Ricarn moved closer. The River was now a churning, glowing mass twenty feet tall. She made a motion as if she were wiping a window clean, and when she pulled her hand away a horrified murmur arose from the Tenders. The sulbits fell back, tiny voices rising in alarm.
There was a streak of purple darkness in the River.
Ricarn chittered again. The sulbits hesitated, looking from her to the River and back.
“What is that?” the FirstMother asked Ricarn hoarsely.
Without looking at her, Ricarn replied. “It is chaos power. I am showing them that their home is no longer safe.”
“Did the Children do that?”
“No. This taint comes from the abyss. I believe it was done by one of the Guardians.”
“Mother help us,” the FirstMother whispered, low enough that Netra barely heard her.
The sulbits were now chittering amongst themselves. They seemed to be arguing. Then the one belonging to the FirstMother made a loud rasping sound and the others went quiet. It chittered at them. None responded.
The River began to recede, sliding back down into the ground. In moments it was gone, along with the hole and the mists. The sulbits began to return to their Tenders.
“How did she do that?” Netra asked Cara.
Cara shrugged. “I have no idea. I can’t figure that woman out at all.”
Sixteen
“What took you so long?” Rome yelled at Nalene as the wagons bearing the Tenders arrived. He was jumpy. Everyone was. He couldn’t see the Children from here, but he could feel them and they were getting closer. They made him feel…unbalanced. It was like he was standing on the edge of a massive cliff and a great wind was trying to push him over the edge.
“We had a problem with the sulbits,” she snapped, getting down from the wagon.
“What’s wrong with them?” The sulbits were clearly agitated. Nalene’s was making a mewling noise and scurrying back and forth from one shoulder to the other. A couple of the Tenders’ sulbits were crouched on their shoulders, tiny claws locked into the cloth of their robes, teeth bared. On some of the Tenders he couldn’t see the creatures at all, but he could see them moving underneath their robes, trying to find a place to hide.
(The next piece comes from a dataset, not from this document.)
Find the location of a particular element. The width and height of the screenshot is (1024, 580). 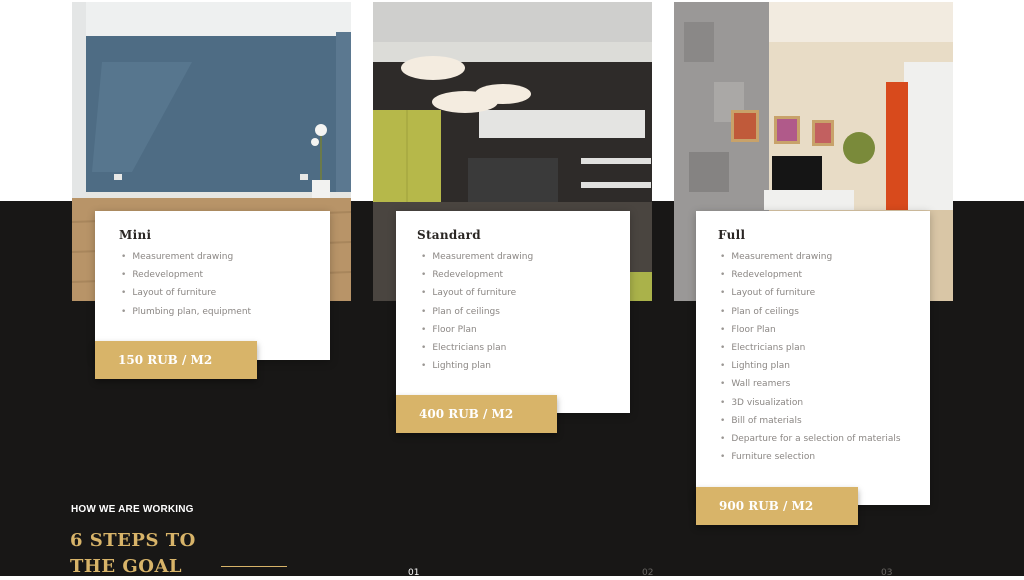

step-tab-01: 01 is located at coordinates (414, 573).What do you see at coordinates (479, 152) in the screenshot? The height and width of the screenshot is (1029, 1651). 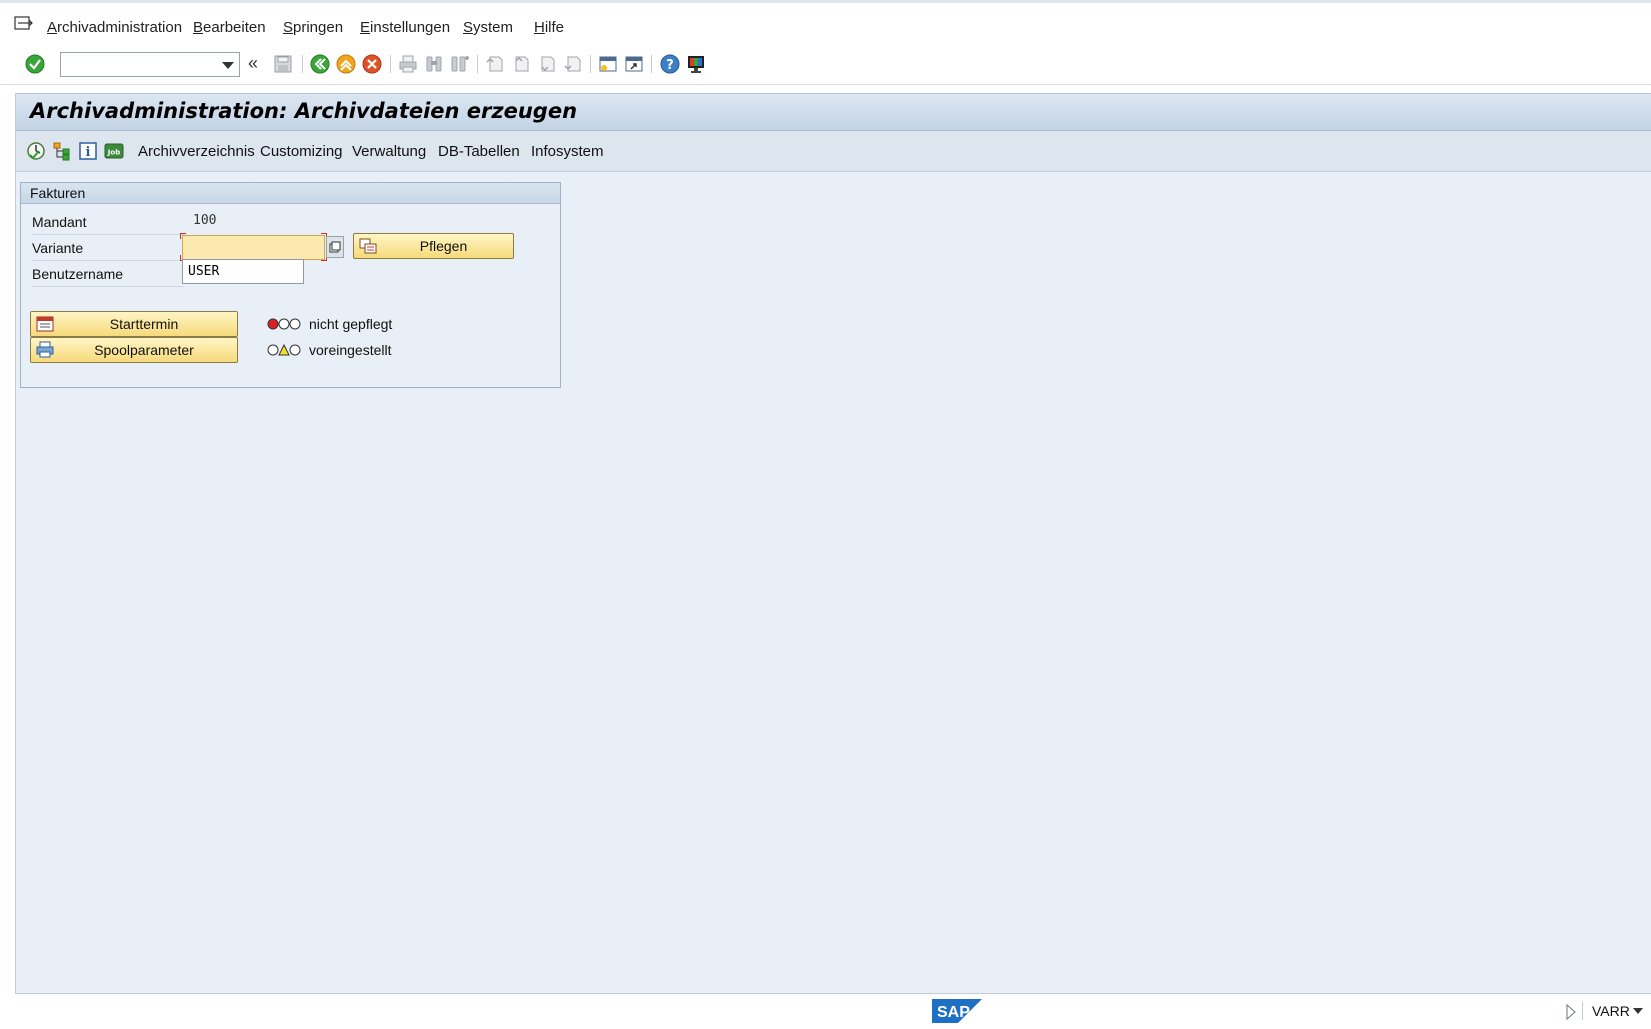 I see `link-db-tabellen: DB-Tabellen` at bounding box center [479, 152].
“What do you think is wrong with them?” she retorted. “They’re afraid of
the Children.” With some difficulty she managed to get a hold of her sulbit and tucked it into the crook of her arm. One of the other sulbits squirmed away from its Tender, jumped down and ran underneath the wagon.
“We don’t have time for this,” Rome said. “We have to have that barrier.”
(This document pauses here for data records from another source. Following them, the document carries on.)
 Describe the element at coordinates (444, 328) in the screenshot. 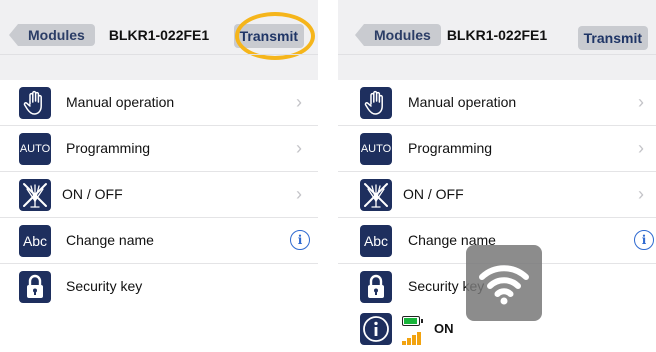

I see `module-status-label: ON` at that location. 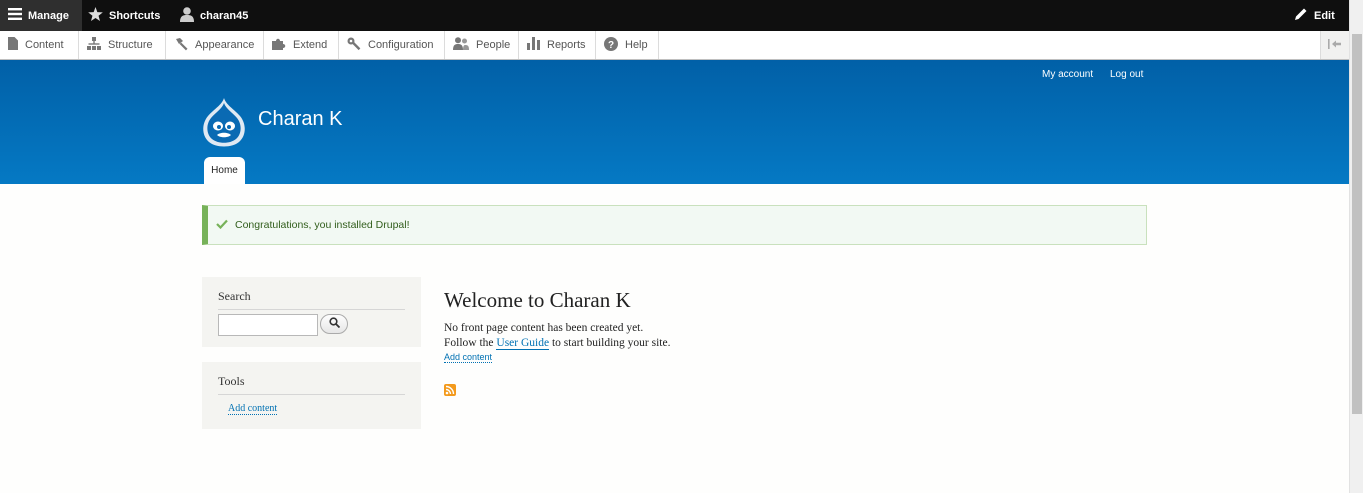 What do you see at coordinates (135, 16) in the screenshot?
I see `shortcuts-label: Shortcuts` at bounding box center [135, 16].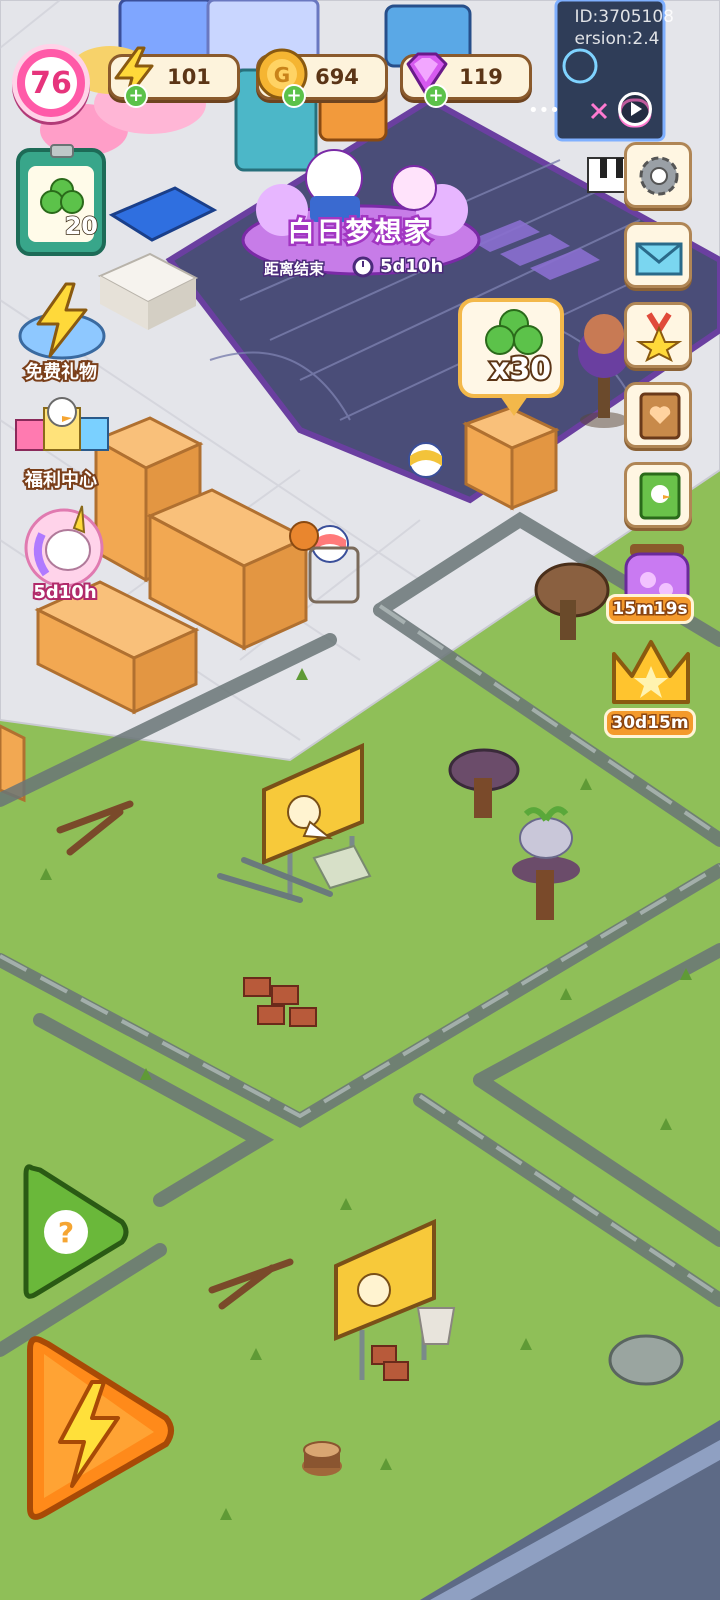  Describe the element at coordinates (294, 270) in the screenshot. I see `event-ends-label: 距离结束` at that location.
“You think I don’t realize that?” she barked. “You think I can’t feel them coming?”
Rome bit back the angry comment he’d been about to make. Standing here fighting wasn’t going to do anything but waste time. He saw Quyloc hurrying up and turned to him. “Do you still think this is going to work?”
“It’s all we have,” Quyloc replied.
“I’ll try to buy you as much time as I can.”
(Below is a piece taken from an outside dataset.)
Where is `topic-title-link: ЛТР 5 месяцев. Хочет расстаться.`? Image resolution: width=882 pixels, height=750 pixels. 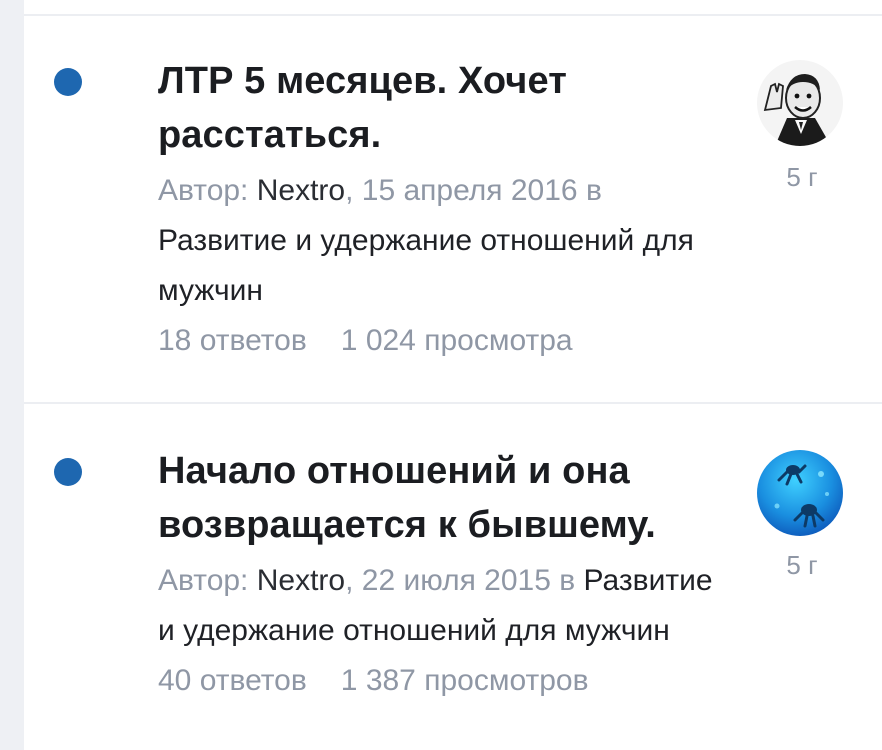 topic-title-link: ЛТР 5 месяцев. Хочет расстаться. is located at coordinates (443, 108).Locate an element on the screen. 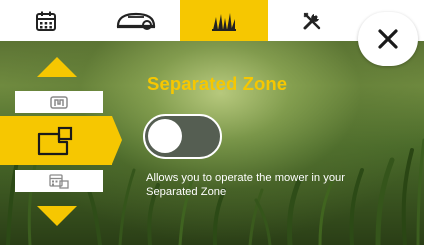 This screenshot has height=245, width=424. schedule-zone-icon is located at coordinates (59, 182).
Rome took off at a trot for the wall. He ran up the stone steps and gained the top of the wall. It made him feel a little bit better to see that his soldiers were ready. They looked pale, but they looked resolute as well. Most of them were veterans of the battle of Guardians Watch and he knew he could count on them.
About half of the soldiers held bows and the rest, except for those manning the ballistae, were armed with long spears.
“That doesn’t look good,” Tairus said, looking down at the Tenders.
“It seems those things are afraid of the Children too,” Rome said grimly.
“Where’s their guards?” Tairus asked. “Where are they going to get the Song they need to put up the barrier? They’re not going to use my soldiers, are they?” There were several squads of soldiers formed up in the square, waiting orders.
“No, they’re not going to use soldiers,” Rome replied. “From the way the FirstMother explained it, they don’t need to use people like that anymore.” In the first battle of Guardians Watch, the Tenders bled the Song they used for their attacks from their guards’ flows. Later they bled that Song directly from the enemy. “That’s part of the reason they’ve been feeding those things so much recently. It’s not just to make them stronger, it’s to build up a reserve of Song inside them. The Song for the barrier is going to come straight from the sulbits.”
“You think it will work, the barrier? When they practiced it yesterday it didn’t work.”